Task directions:
Repeat word for word the lines starting at the one with "You are a computer-use agent." and ending at the final line of the material, both ends included; omit pictures.

Dataset content:
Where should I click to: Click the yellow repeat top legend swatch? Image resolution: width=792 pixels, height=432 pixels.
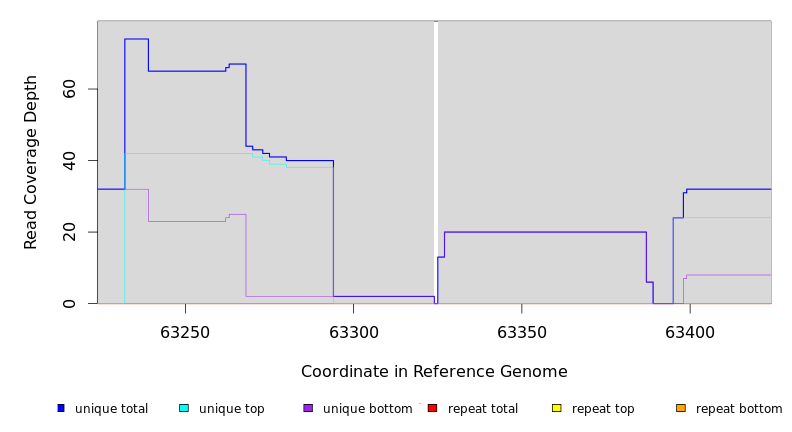coord(556,408)
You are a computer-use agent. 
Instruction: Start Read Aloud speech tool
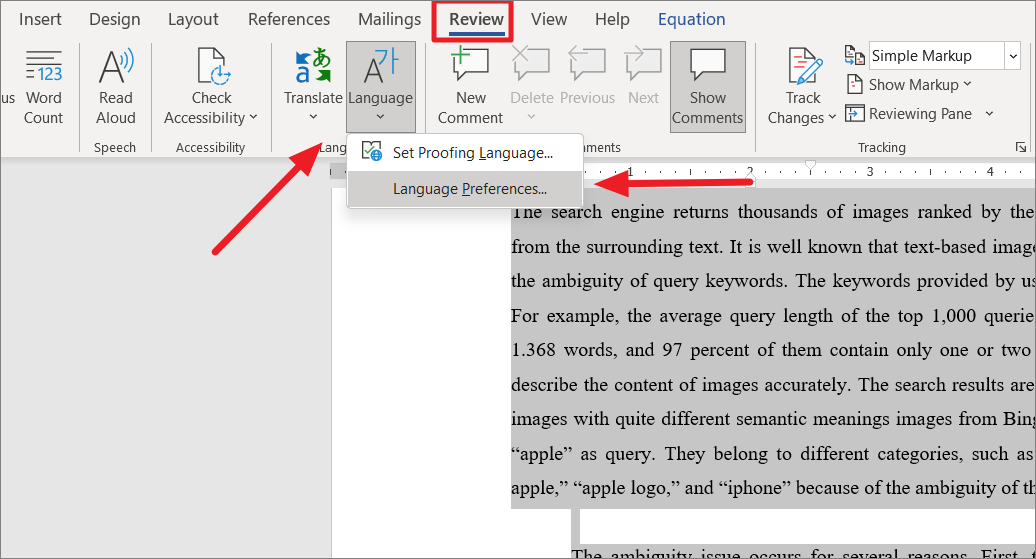click(115, 68)
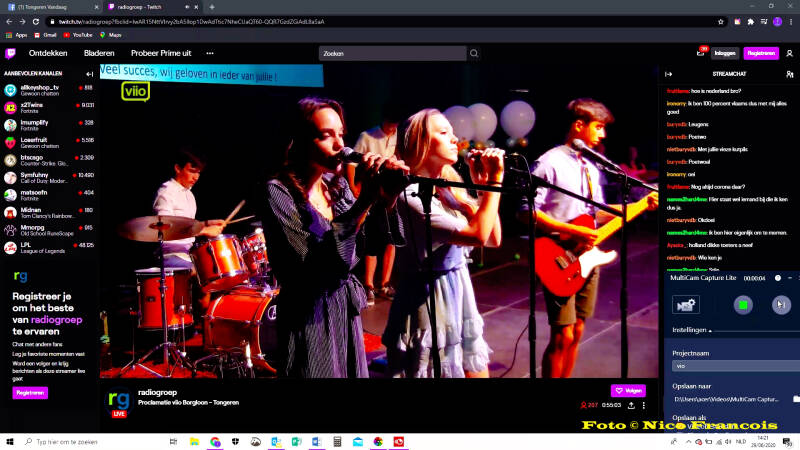
Task: Click the share stream icon
Action: point(631,405)
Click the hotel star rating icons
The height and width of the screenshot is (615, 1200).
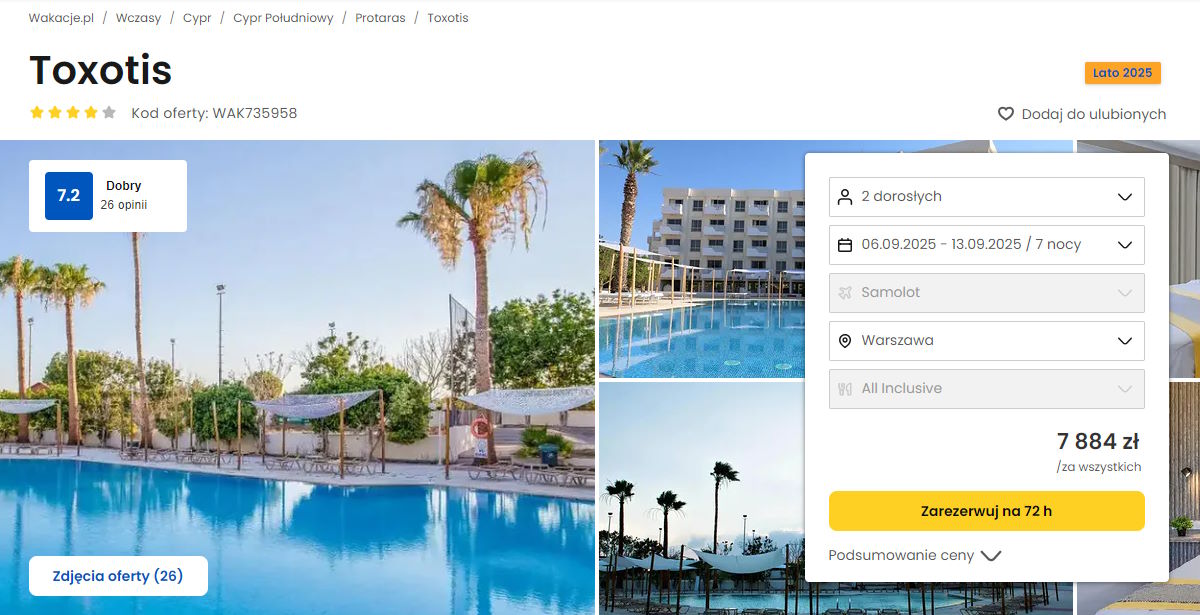[73, 113]
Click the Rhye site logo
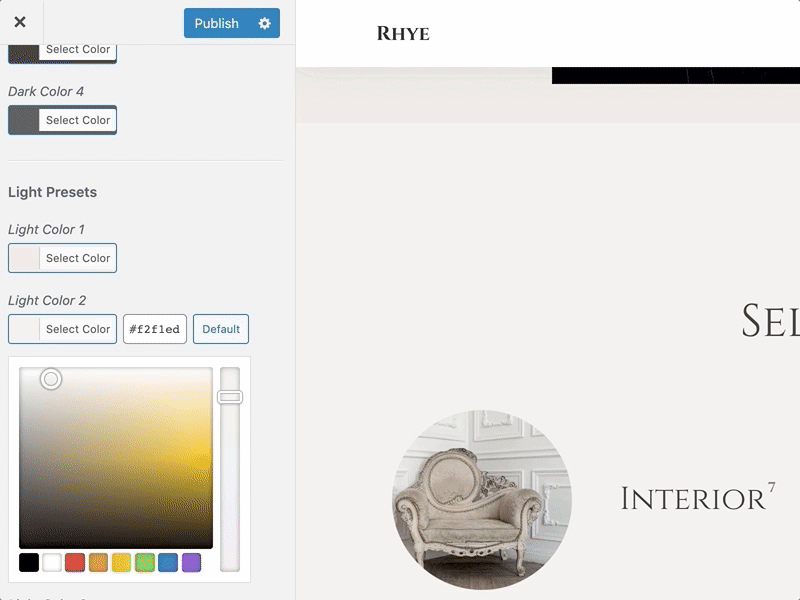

Solution for this exercise:
You are a computer-use agent. 
Instruction: Start Read Aloud speech tool
click(115, 68)
Task: Click the share stream icon
Action: point(631,405)
Click the hotel star rating icons
The height and width of the screenshot is (615, 1200).
[73, 113]
Click the Rhye site logo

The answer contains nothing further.